Start of EXTRACTED DATA
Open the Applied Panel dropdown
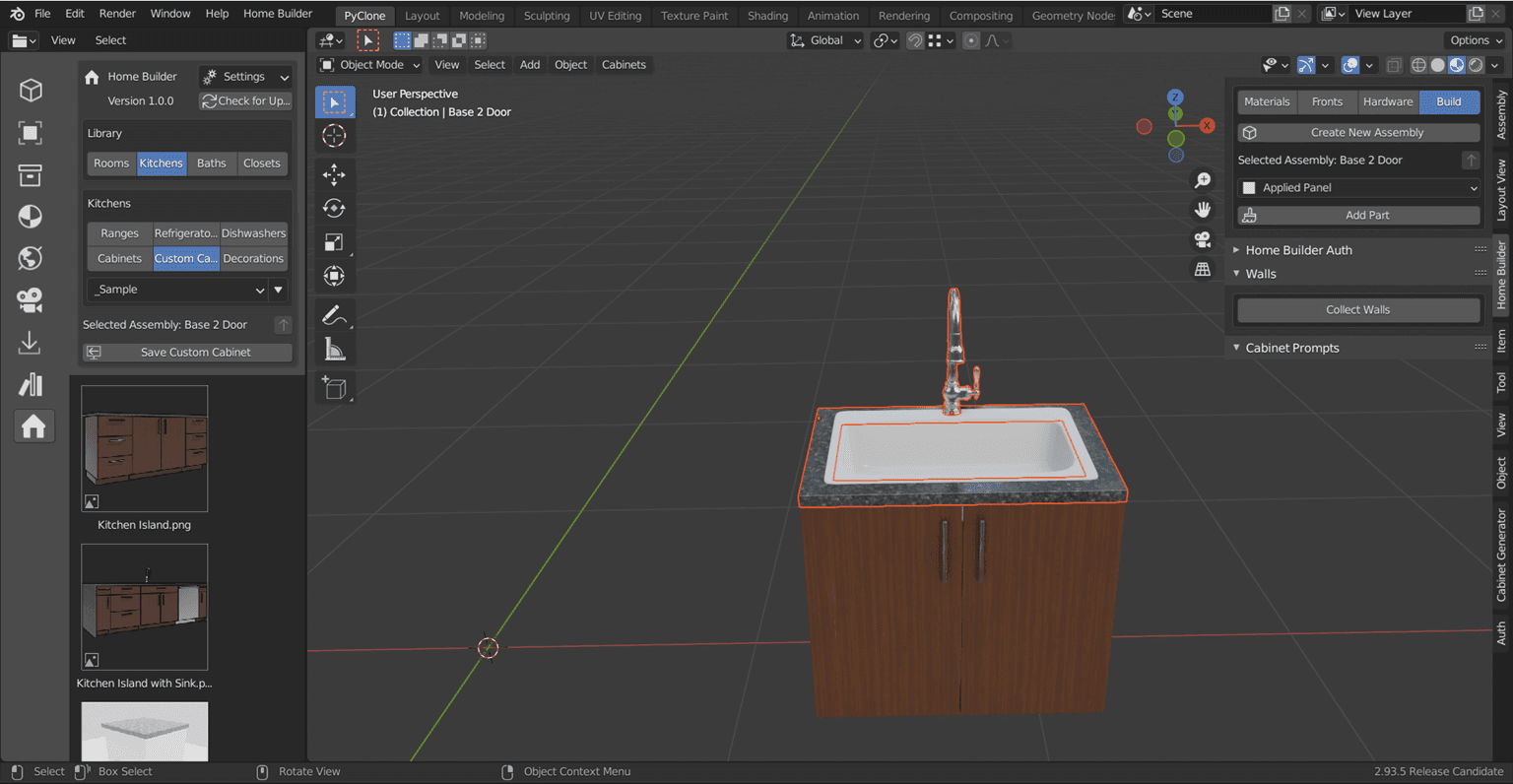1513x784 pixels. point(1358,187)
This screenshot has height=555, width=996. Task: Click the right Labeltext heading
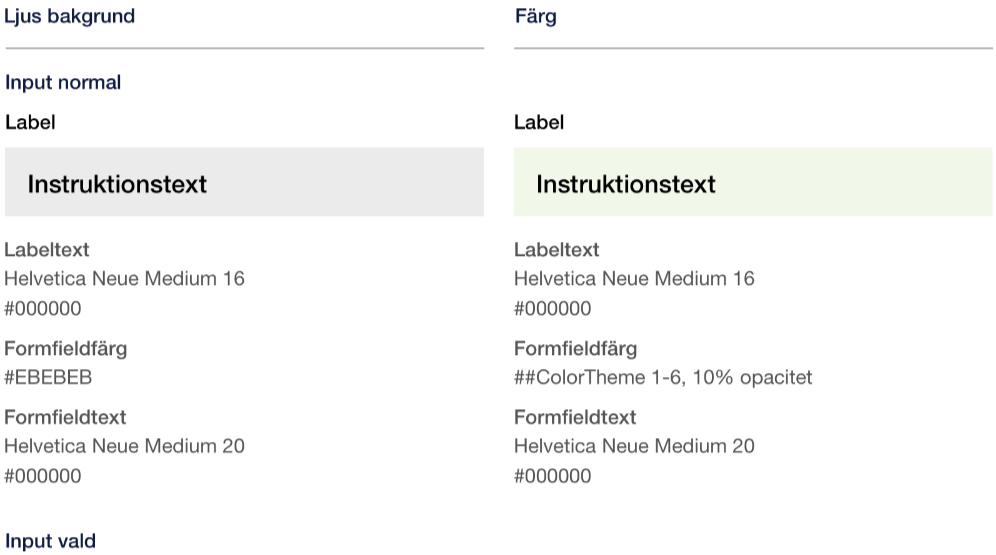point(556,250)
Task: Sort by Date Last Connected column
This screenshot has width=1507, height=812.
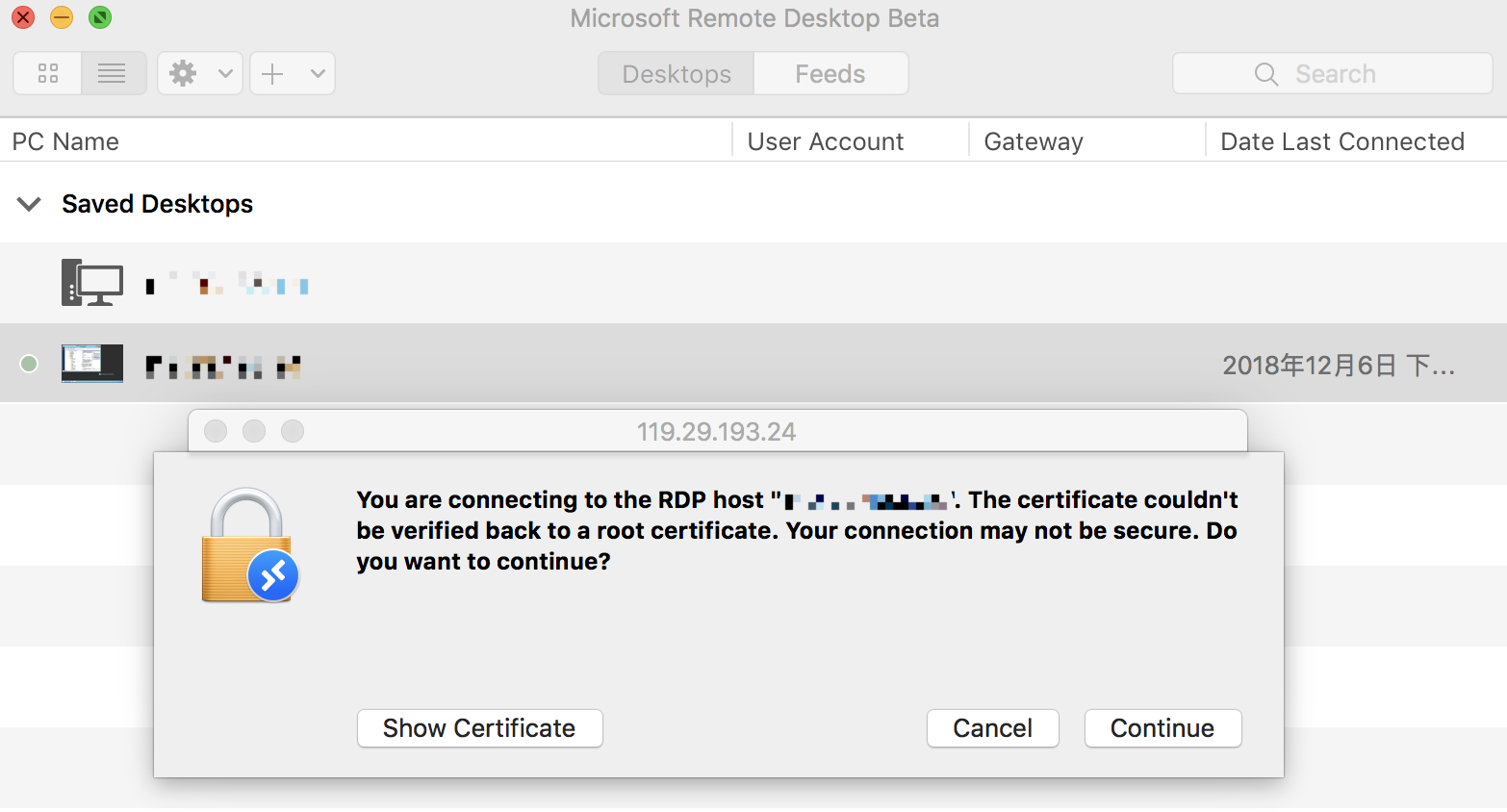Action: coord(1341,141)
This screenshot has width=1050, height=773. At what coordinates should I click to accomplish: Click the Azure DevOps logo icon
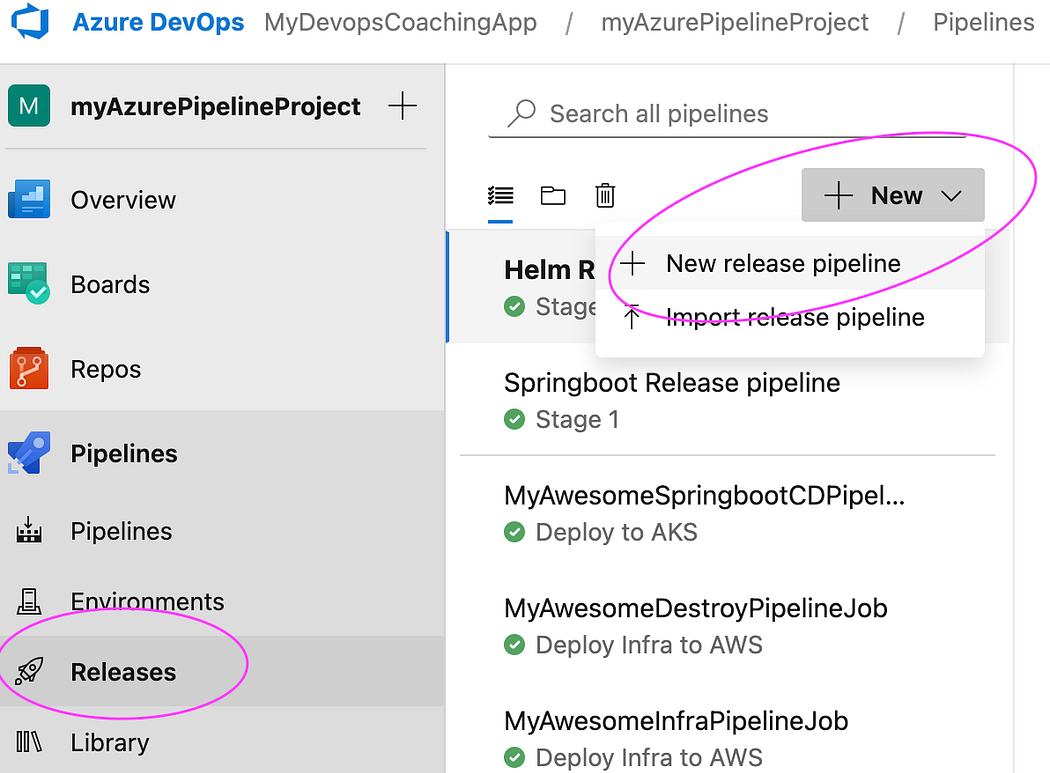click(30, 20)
End of EXTRACTED DATA
Start of EXTRACTED DATA
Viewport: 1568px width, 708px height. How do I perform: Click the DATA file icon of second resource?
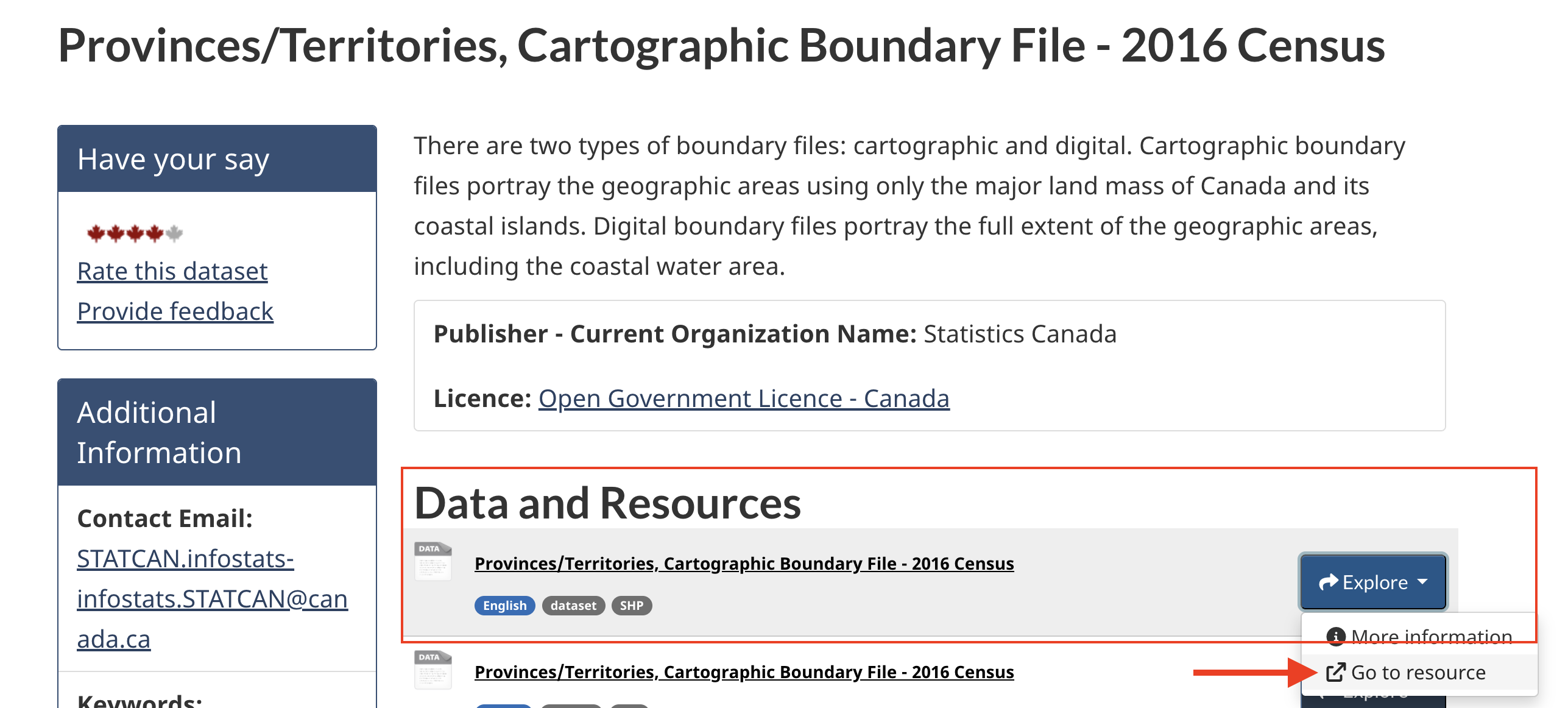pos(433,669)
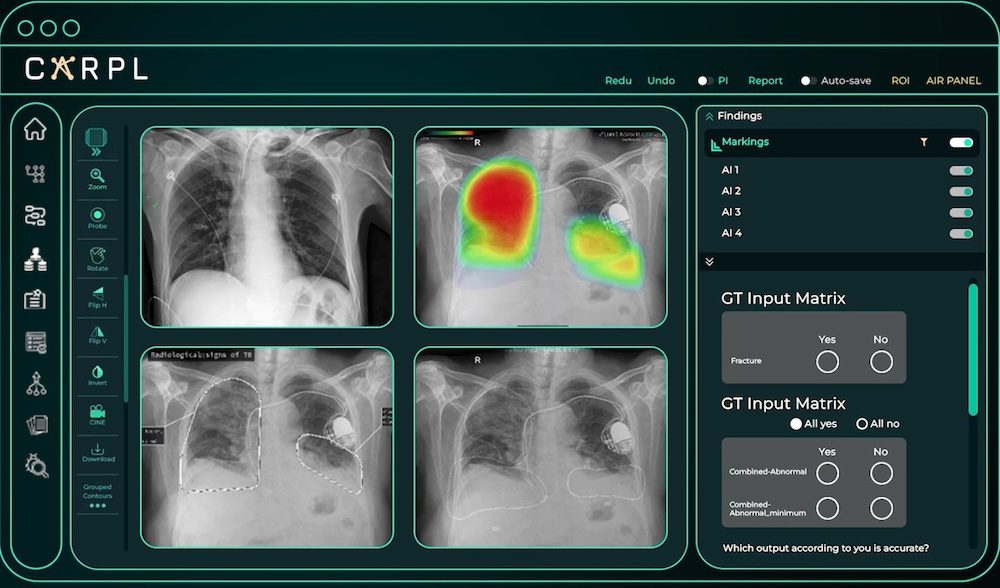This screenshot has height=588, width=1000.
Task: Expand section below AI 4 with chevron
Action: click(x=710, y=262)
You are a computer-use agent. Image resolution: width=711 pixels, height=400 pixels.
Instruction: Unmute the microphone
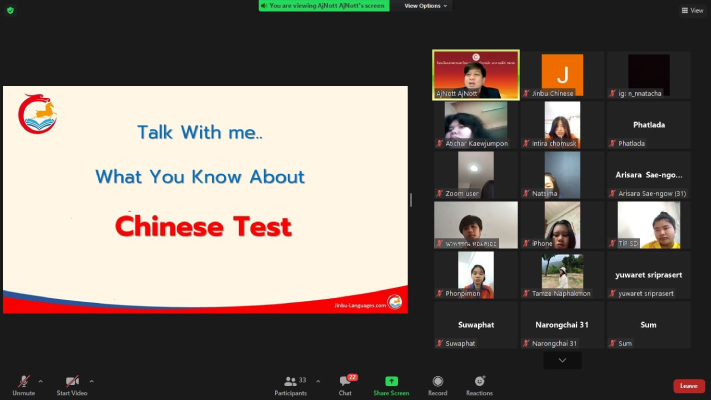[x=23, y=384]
End of EXTRACTED DATA
§ WHAT NEEDS TO BE DONE
Can you give back the lines of the listing above, starting at the line that contains "Task: Sort by Date Last Connected column" and ending at the line that contains "click(30, 20)", with "column" swapped for "field" and nothing else changed? Leave the pictures out.

§ EXPECTED ANSWER
Task: Sort by Date Last Connected field
This screenshot has width=1507, height=812.
Action: coord(1341,141)
This screenshot has width=1050, height=773. At what coordinates should I click to accomplish: Click the Azure DevOps logo icon
click(30, 20)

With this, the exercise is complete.